## Текст для чтения:
#####

Значение коллизионных принципов, описанных в пп. 1-4, не ограничивается, разумеется, правом конкуренции. Оно характерно для всей сферы экономического права. Так что точнее было бы говорить о самостоятельном коллизионном праве, экономи­ческом коллизионном праве, частью которого является право конкуренции.

Правда, здесь речь идет о частноправовом регулировании конкуренции. Публичное право играет существенную роль прежде всего в отношении компетенций антимонопольных ведомств при регулировании картелей. Это также оказывает влияние на меж­дународное право конкуренции. Так, например, в случае конф­ликта компетенций национальных антимонопольных ведомств государств — членов ЕС и Комиссии ЕС, которая наделена ис­ключительной компетенцией в вопросах конкуренции, возникающие проблемы могут улаживаться посредством гармонизации соответствующих законодательств государств-членов, путем применения принципа субсидиарности и координации процессуальных процедур.

II.Международное картельное право

В связи с возрастающей открытостью мировых рынков при регулировании ограничительной практики все большее значение начинают приобретать коллизионные нормы. Международное картельное право (включая и правила конкуренции ЕС) следует в целом так называемому принципу эффекта (последствий): применяется право той страны, для экономики которой ограничение конкуренции имело отрицательные последствия.

1. § 98, абз. 2 Закона о борьбе с ограничительной практикой как односторонняя коллизионная норма.

В этом законе регулирование § 98, абз. 2 носит односторонний характер, то есть лишь при применении немецкого картельного права, а именно, только в случаях ограничения конкуренции внутри страны. В § 98, абз. 2 ни слова не сказано ни о примене­нии немецкого картельного права к отрицательным последствиям нарушения конкуренции за границей, ни о применении заграничного картельного права.

a)Это связано прежде всего с тем, что применение права при регулировании картелей часто осуществляется посредством санкций, предписываемых властями (запреты, штрафы), которые, за редкими исключениями, могут реализоваться исключительно на территории местонахождения этих властей (поэтому в международном публичном праве говорят, часто ошибочно, о территориальном принципе).

b)Постановка вопроса в международно-правовой плоскости о возможности применения права одного государства в другом без нарушения суверенитета последнего вполне уместна в картельном праве из-за его, по крайней мере отчасти, публично-правового характера.

#####

## Извлечённые данные:

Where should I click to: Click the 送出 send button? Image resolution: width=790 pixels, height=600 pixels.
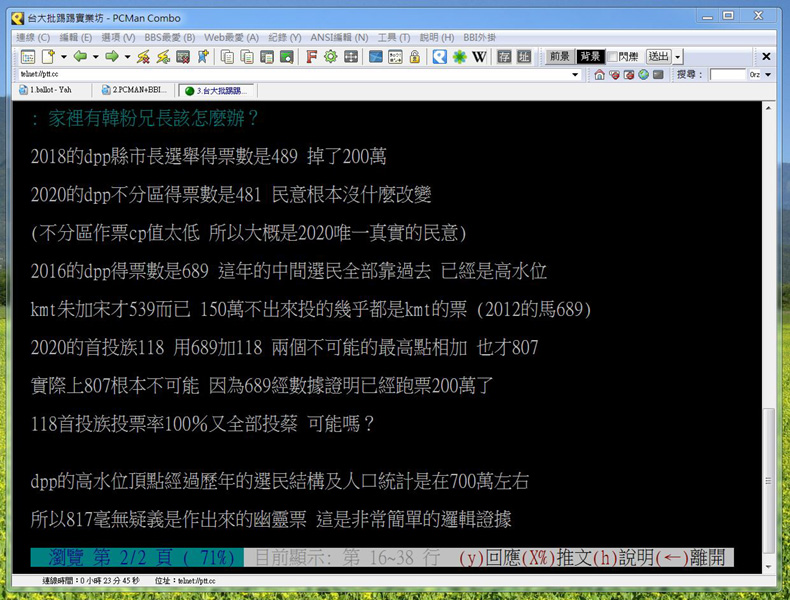(x=658, y=57)
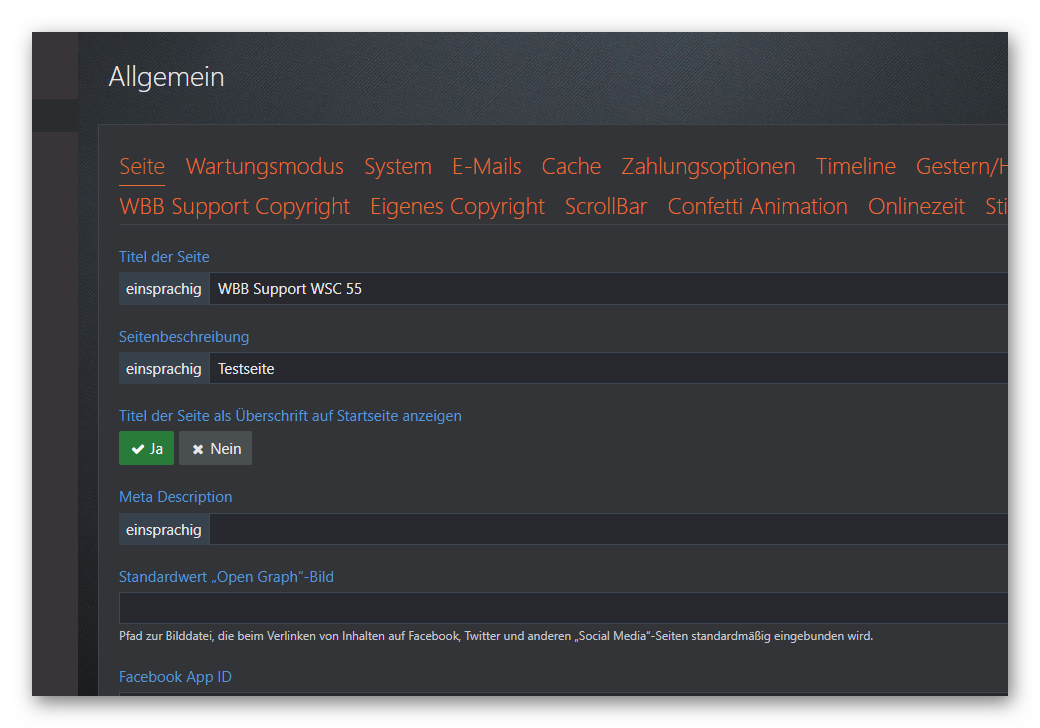The image size is (1040, 728).
Task: Open einsprachig dropdown for Meta Description
Action: coord(164,530)
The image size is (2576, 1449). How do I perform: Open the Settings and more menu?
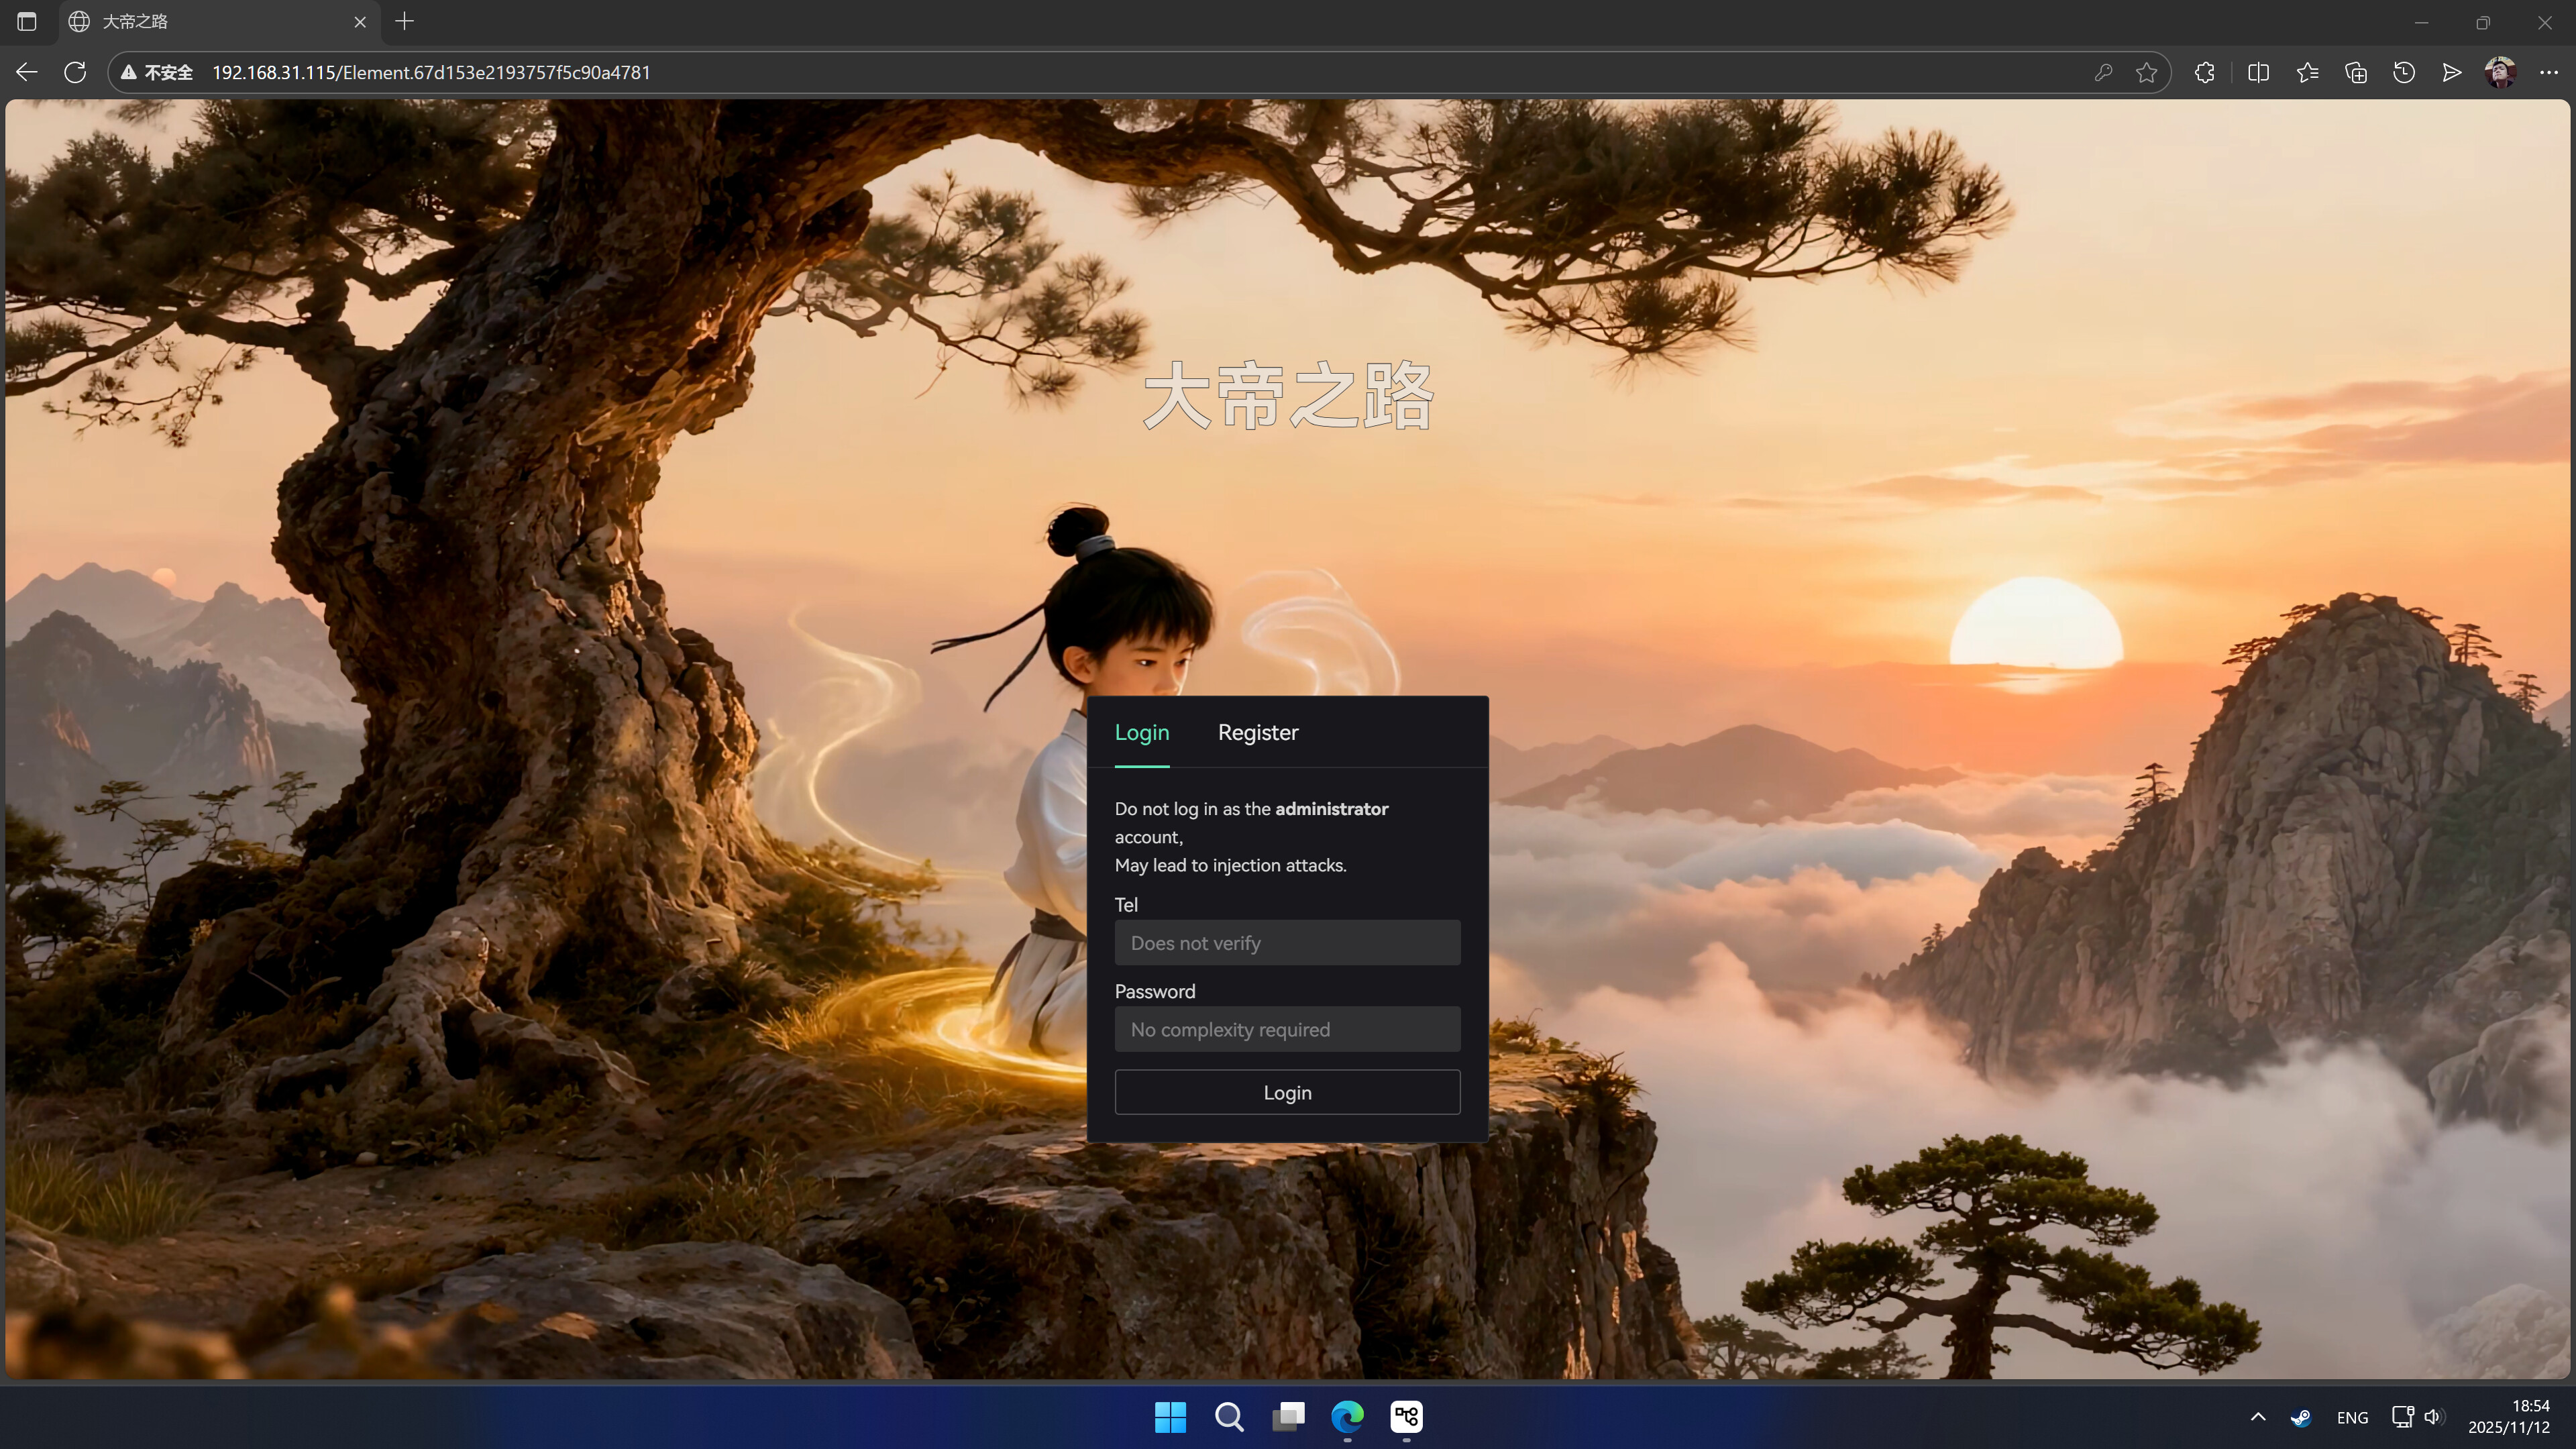pos(2548,72)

#####

## Что нужно сделать:
1: Какому принципу в целом следует международное картельное право согласно тексту о праве конкуренции?
2: Продолжите текст о праве конкуренции после его последнего предложения.
Строки здесь не понадобятся.

## Ответы по заданиям:
1: Так называемому принципу эффекта (последствий).

2:
c)Возможны, однако, также и ситуации, в которых соответствие действий предприятия правилам конкуренции должно оцениваться без применения властями санкций. Например, когда речь идет о действительности договоренностей, ограничивающих конкуренцию, или о гражданско-правовой ответственности за нарушения. В подобных случаях довольно часто принимается во внимание применение также и иностранного права в стране. Вопрос о критериях допустимости и границах применения иностранного картельного права является предметом оживленных дискуссий. В настоящее время наиболее четко выкристаллизовались две точ­ки зрения.

Сторонники одной точки зрения придерживаются метода односторонних коллизионных норм в отношении применения соответствующего национального картельного права, что позволяет считаться с ним в той мере, в какой оно не нарушает важных немецких интересов (публичный порядок). Другая точка зрения не отвергает также и классические методы МЧП, предлагая превратить одностороннюю коллизионную норму § 98, абз. 2 Закона в борьбе с ограничительной практикой (критерии отрицательных последствий для территории заинтересованного государства) в двустороннюю (применяется картельное право страны, на территории которой ограничение конкуренции имело место).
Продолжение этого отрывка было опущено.